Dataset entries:
== Segment start ==
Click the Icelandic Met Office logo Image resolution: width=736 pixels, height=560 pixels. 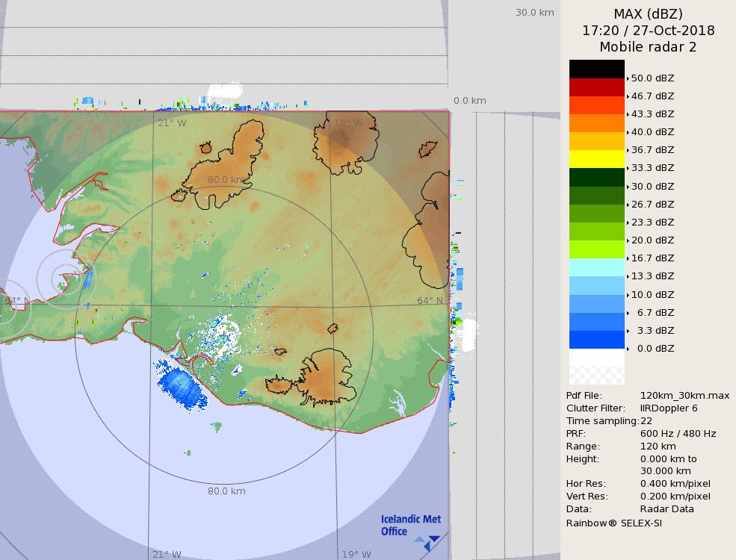pos(410,526)
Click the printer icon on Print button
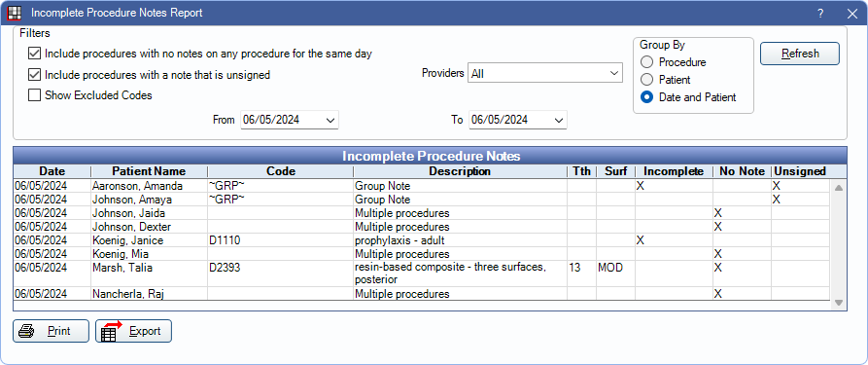868x365 pixels. [x=26, y=331]

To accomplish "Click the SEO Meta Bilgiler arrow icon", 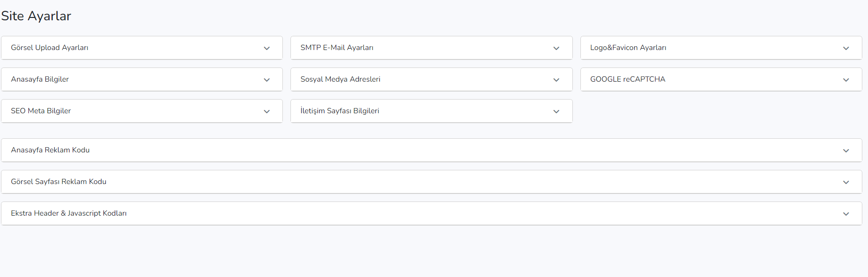I will click(x=267, y=111).
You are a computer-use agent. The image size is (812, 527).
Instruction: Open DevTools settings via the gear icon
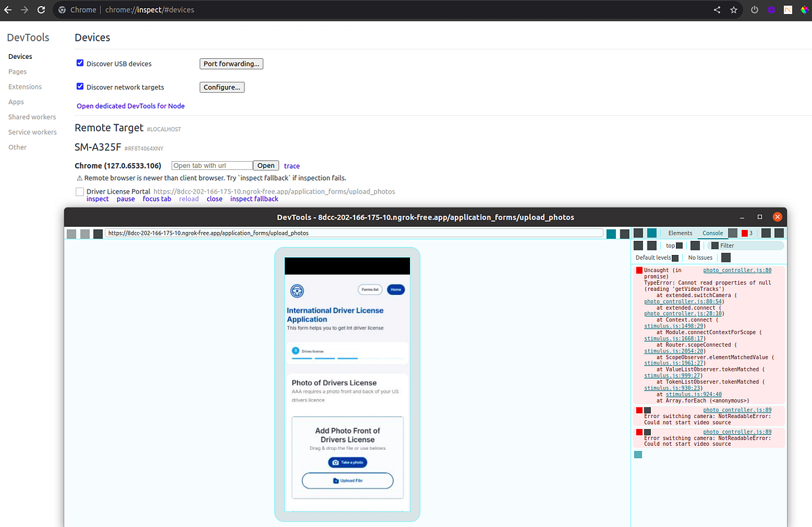click(767, 233)
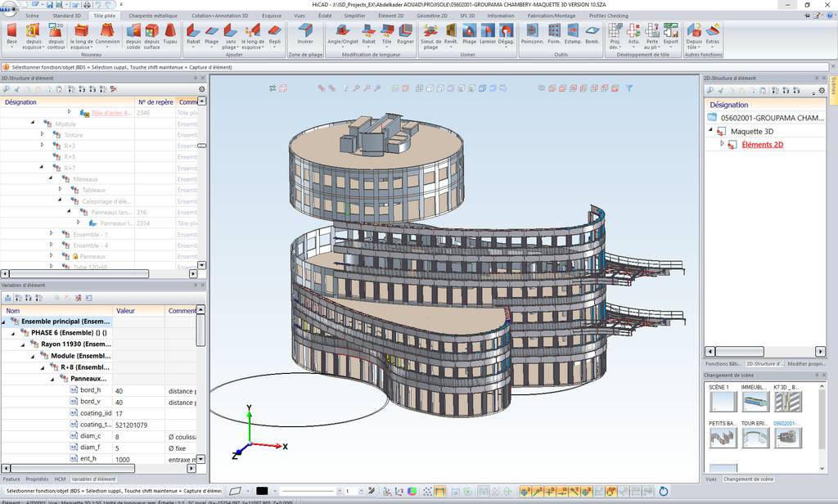The image size is (838, 504).
Task: Expand Éléments 2D in 2D structure tree
Action: tap(722, 144)
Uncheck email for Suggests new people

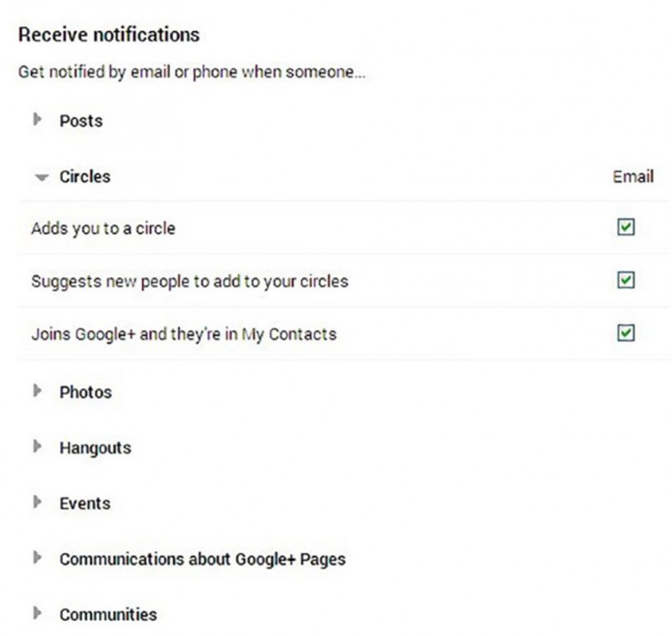626,280
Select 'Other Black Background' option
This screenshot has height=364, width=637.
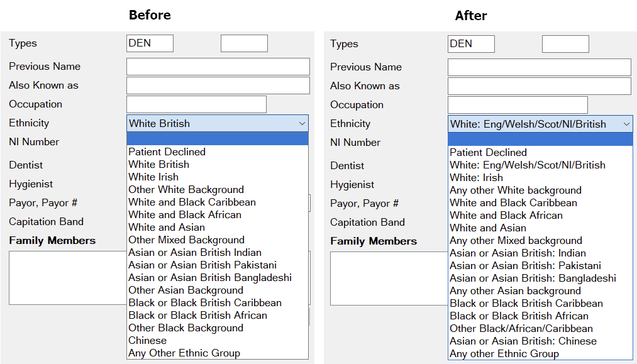(186, 328)
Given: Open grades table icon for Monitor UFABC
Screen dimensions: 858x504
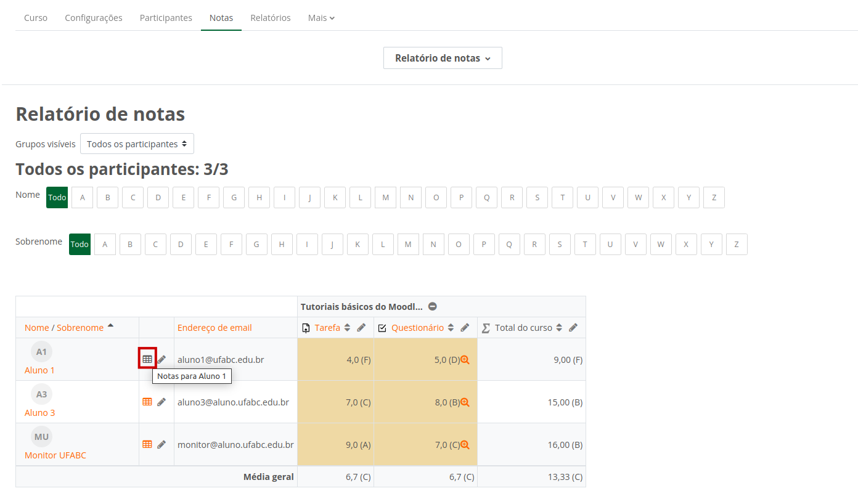Looking at the screenshot, I should (147, 444).
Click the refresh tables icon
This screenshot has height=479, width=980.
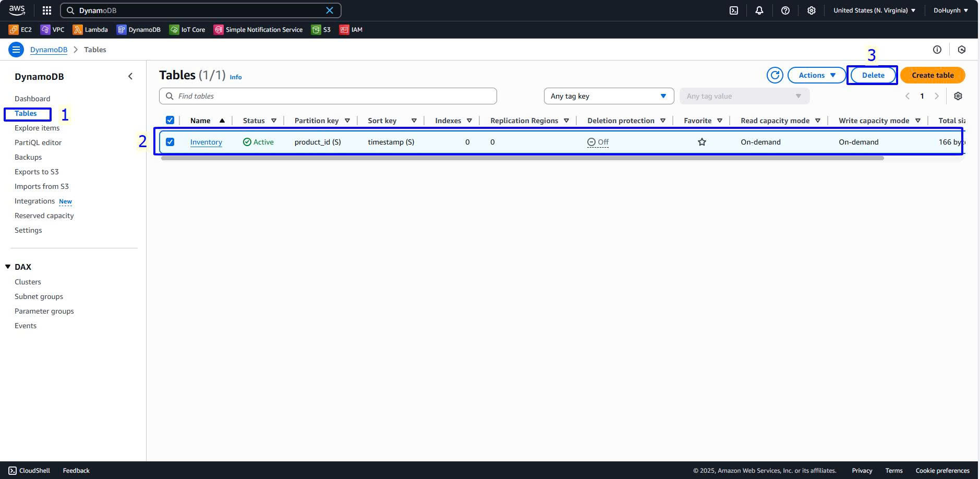pos(775,75)
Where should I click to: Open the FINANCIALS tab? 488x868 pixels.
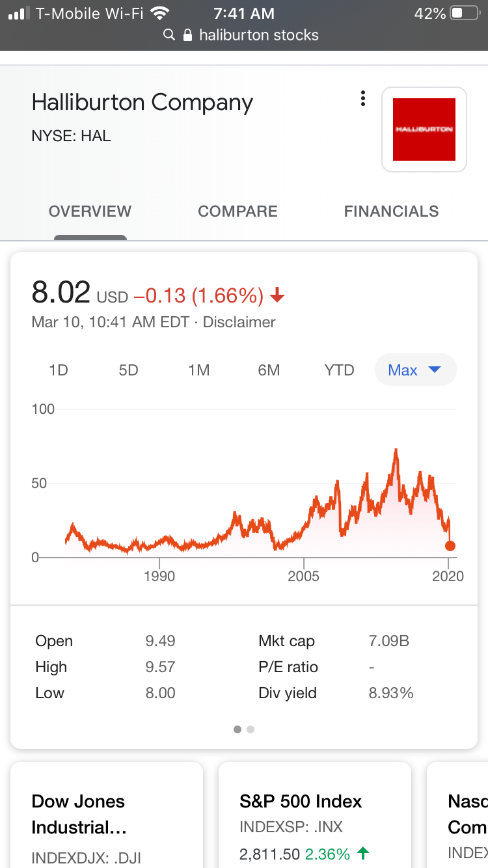click(x=391, y=211)
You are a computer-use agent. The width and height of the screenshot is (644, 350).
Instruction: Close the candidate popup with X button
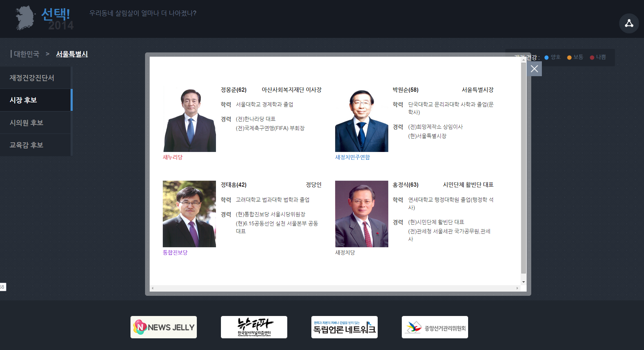534,69
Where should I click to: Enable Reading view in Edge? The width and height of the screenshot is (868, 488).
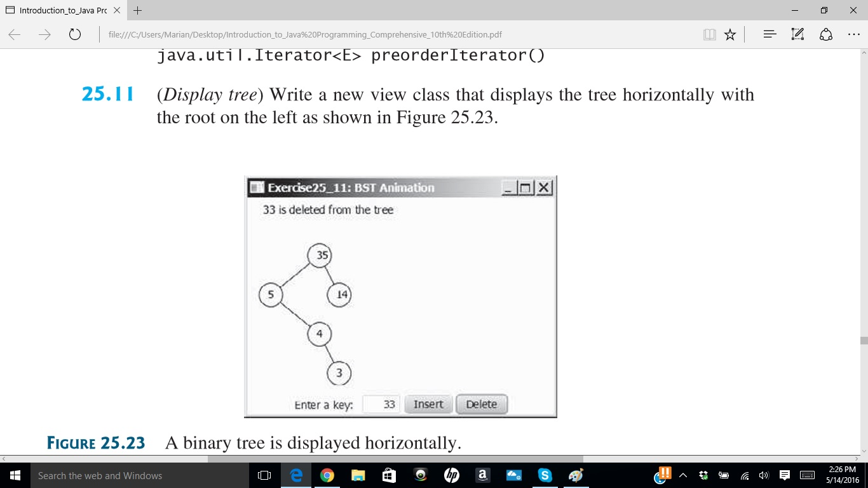(x=709, y=34)
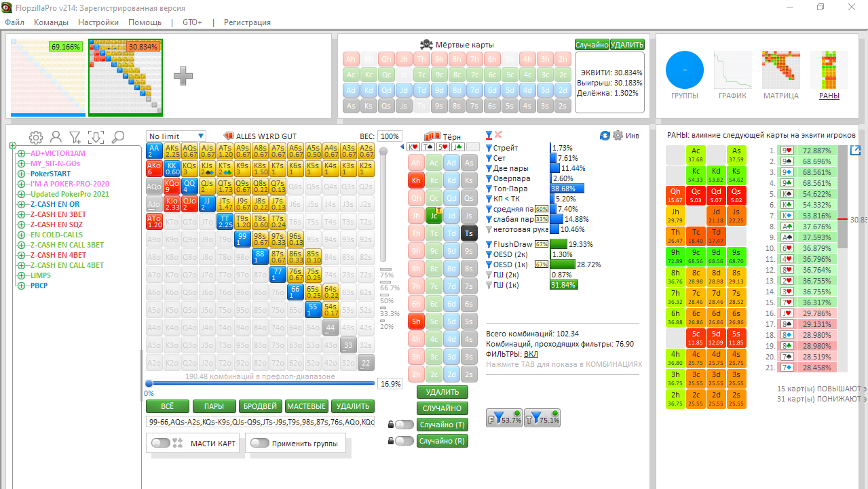Toggle the lock switch beside Случайно (T)
868x489 pixels.
point(404,425)
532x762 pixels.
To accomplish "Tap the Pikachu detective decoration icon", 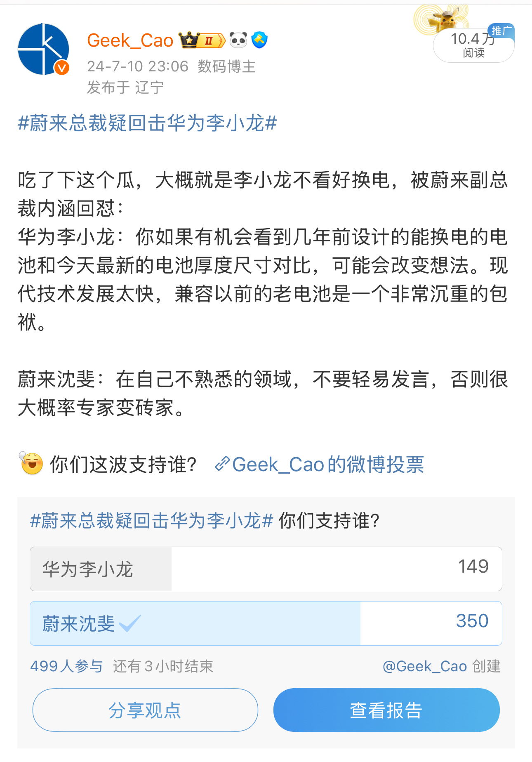I will tap(442, 19).
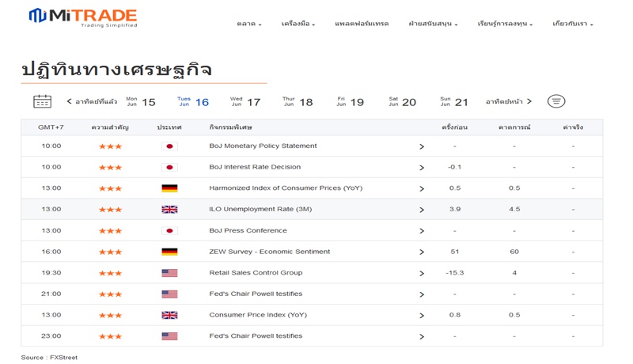
Task: Open the เกี่ยวกับเรา dropdown menu
Action: [x=572, y=24]
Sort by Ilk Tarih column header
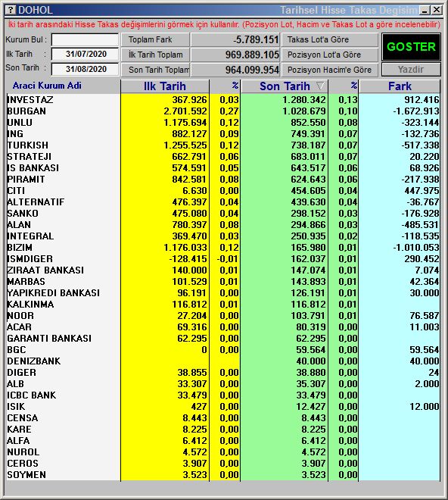 coord(165,86)
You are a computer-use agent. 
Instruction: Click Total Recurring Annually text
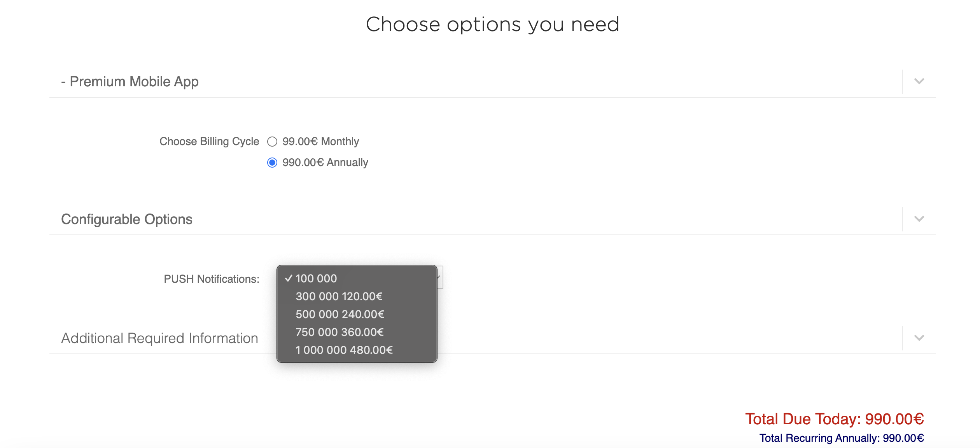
== Segment end ==
** Task to carry out **
Among the records, how many lines include the string "computer"? State the number and add nothing.

** Your solution **
3